Monday, October 01, 2007

Word's worth millions!

By Ajay Uprety

Believe it or not. Words are money. Anu Garg, 40, became a millionaire by selling English words.
Here's how. Garg grew up in a humble family in the nondescript village of Khakrauda in western Uttar Pradesh. He went to village schools and did not learn English until Class six. But that was enough to develop in him a fascination for words. Says his sister Mamta Agrawal: "His love for words started when he was quite young."
At the age of 25, Anu left for the US on a scholarship. He entered the business of selling words in 1994, when he launched a website for sending a word a day to subscribers. The response was overwhelming. His subscribers grew by leaps and bounds. Anu, an engineer by profession, became the self-described wordsmith that he is today.

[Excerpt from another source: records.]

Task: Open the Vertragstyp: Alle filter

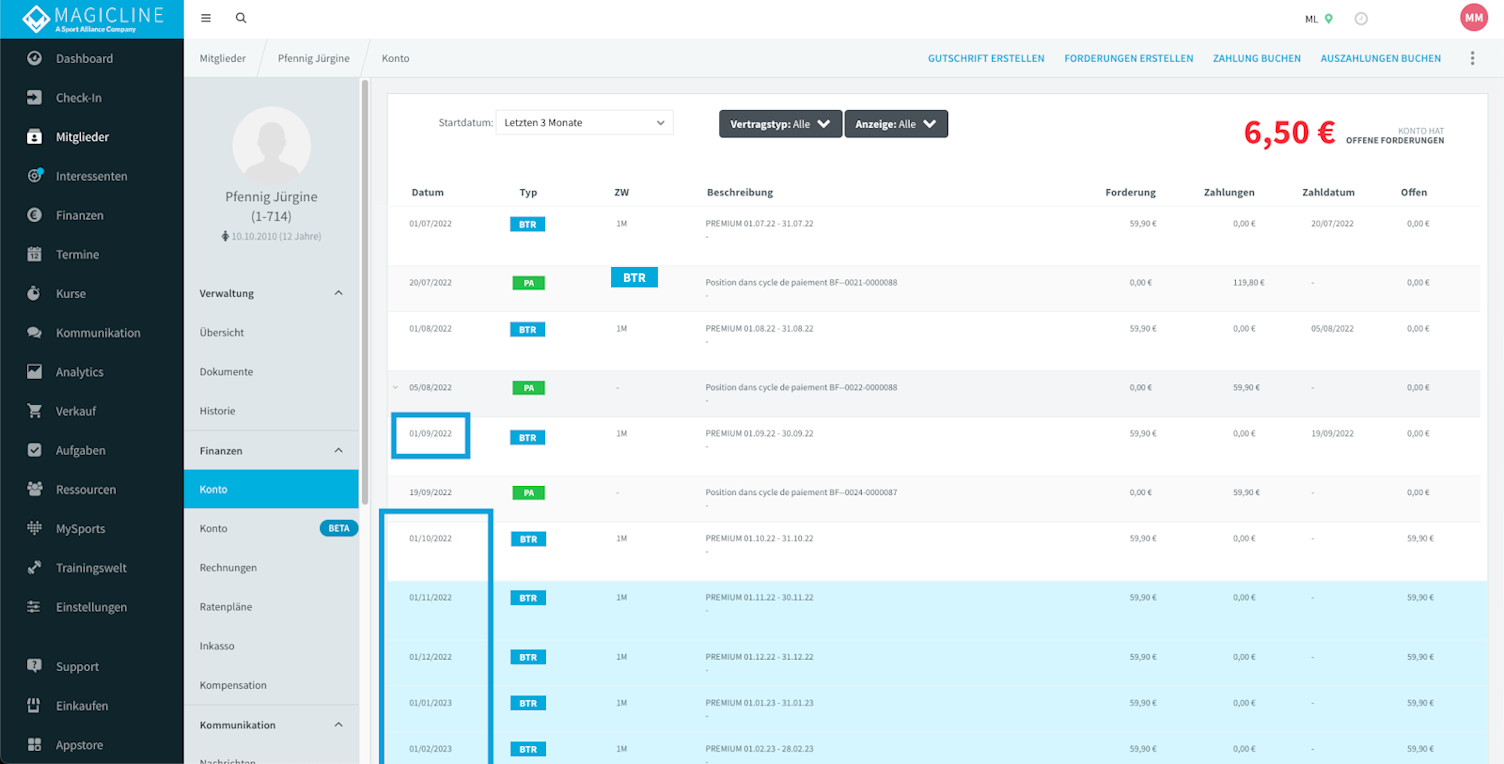Action: point(780,124)
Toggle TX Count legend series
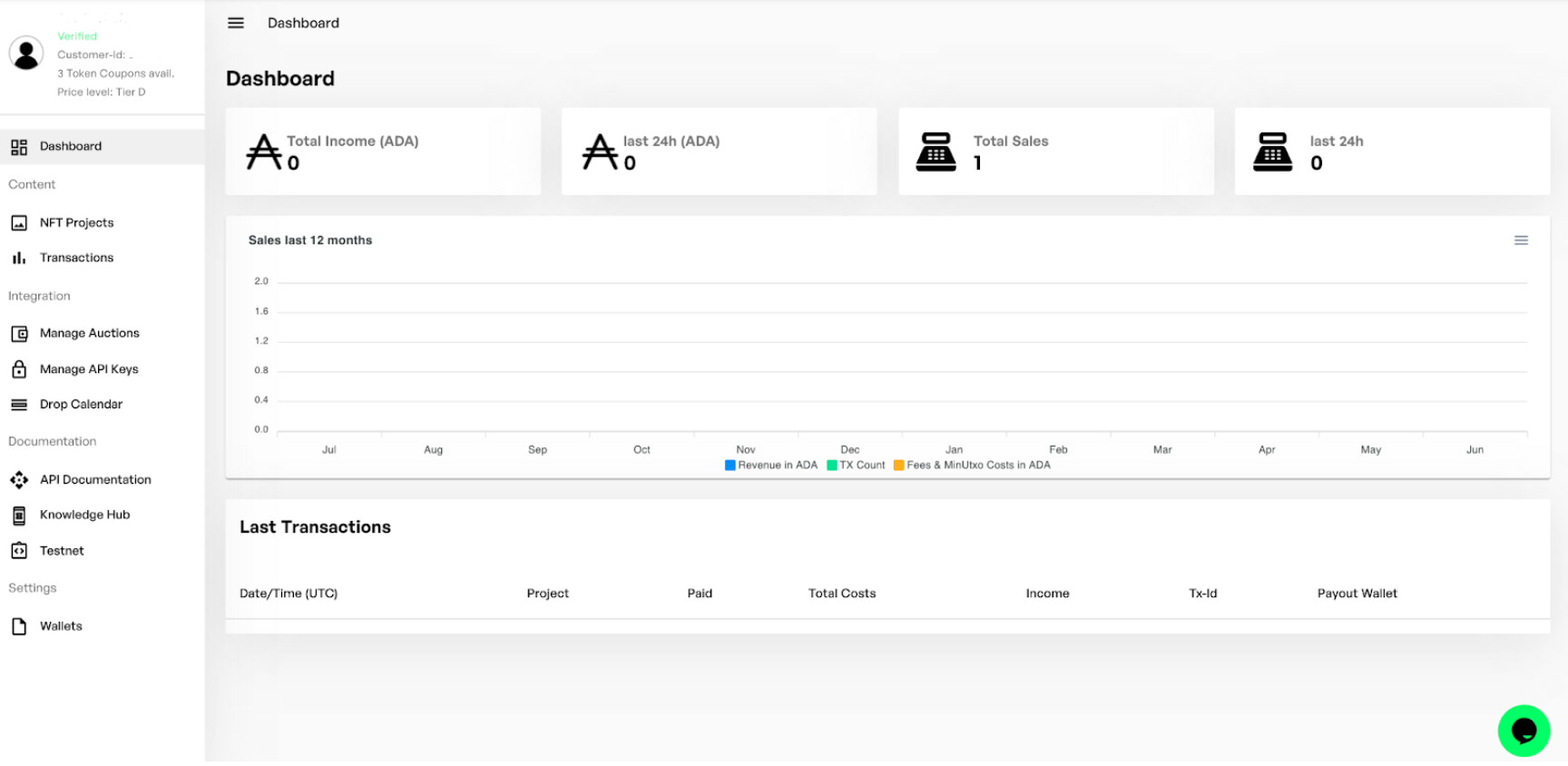The width and height of the screenshot is (1568, 766). point(856,466)
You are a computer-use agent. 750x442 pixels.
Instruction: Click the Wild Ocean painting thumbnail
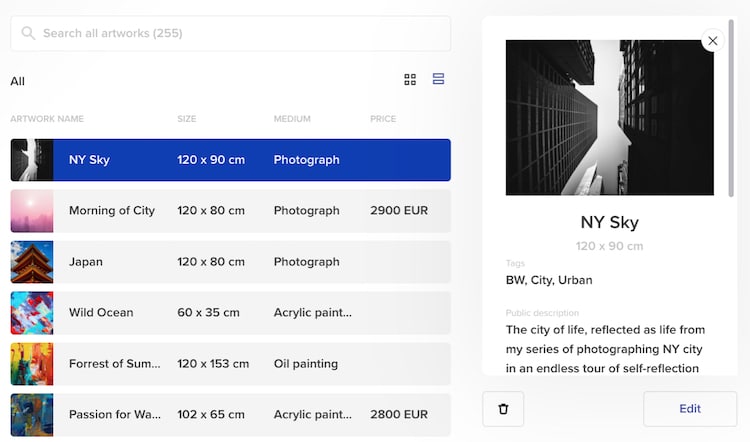click(x=32, y=313)
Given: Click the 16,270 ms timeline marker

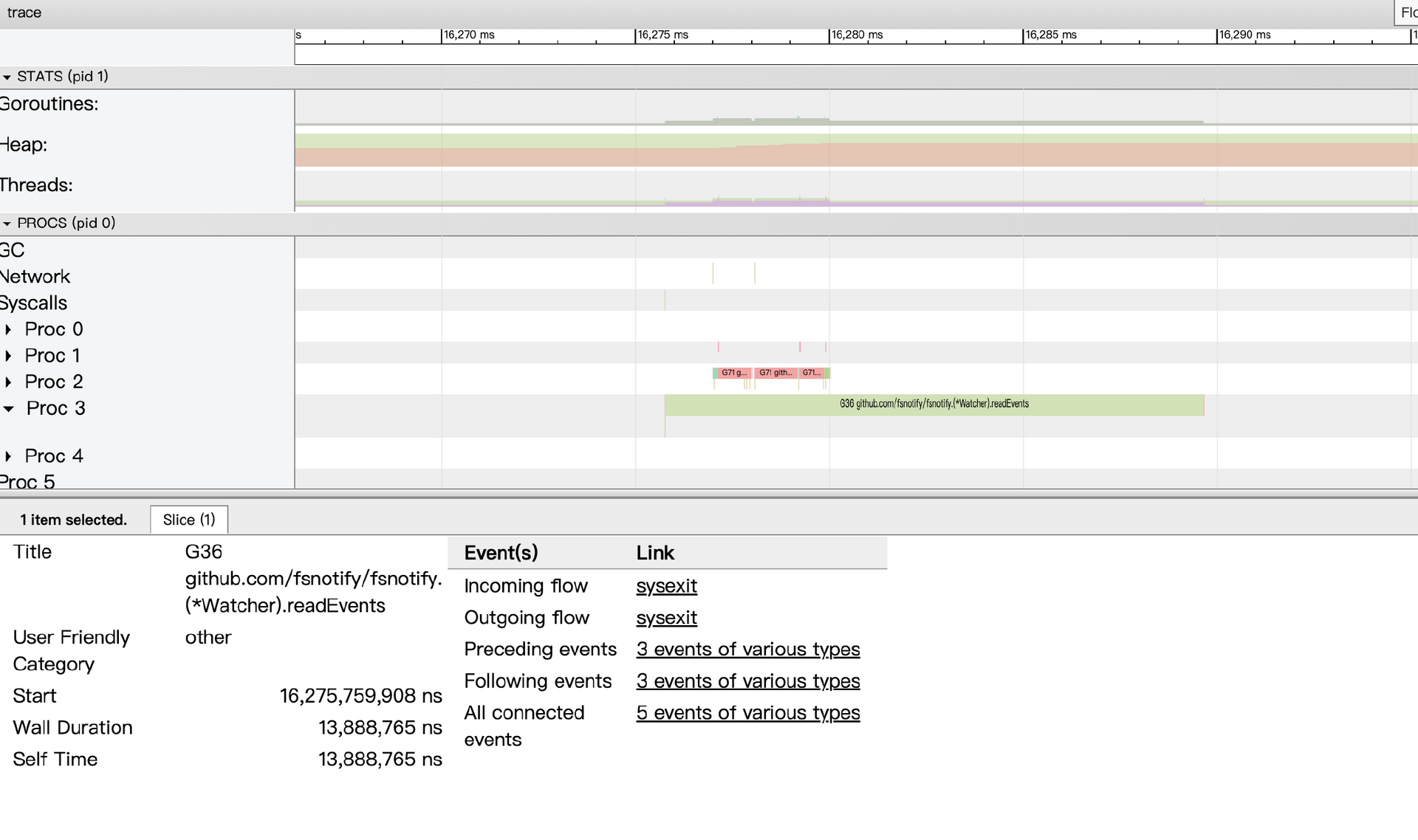Looking at the screenshot, I should pos(468,35).
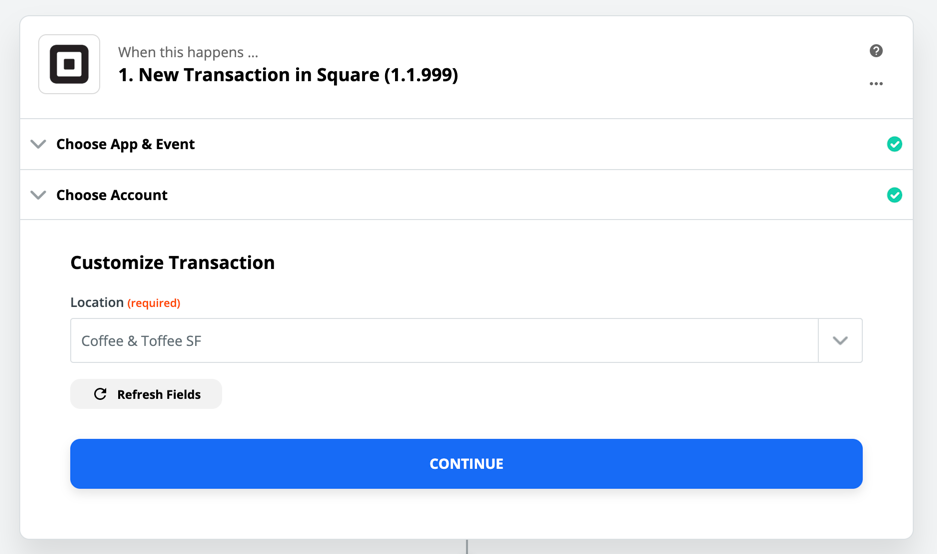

Now based in Seattle in the US, Anu gets over 200 mails from word lovers. His words are popular with university students and corporate employees alike. Among his subscribers are Infosys, IBM and Wipro. His Indian subscribers number around 4,000. Anu used the internet and dictionaries for his research.
There is more to his credit. His first book, A Word A Day: A Romp Through Some of the Most Unusual and Intriguing Words in English, remained in the list of Amazon's top 100 bestsellers for two weeks.
Anu and his wife, Stuti, believe in simple living and shun animal- products like milk, leather and honey. A perfect life is the word, perhaps!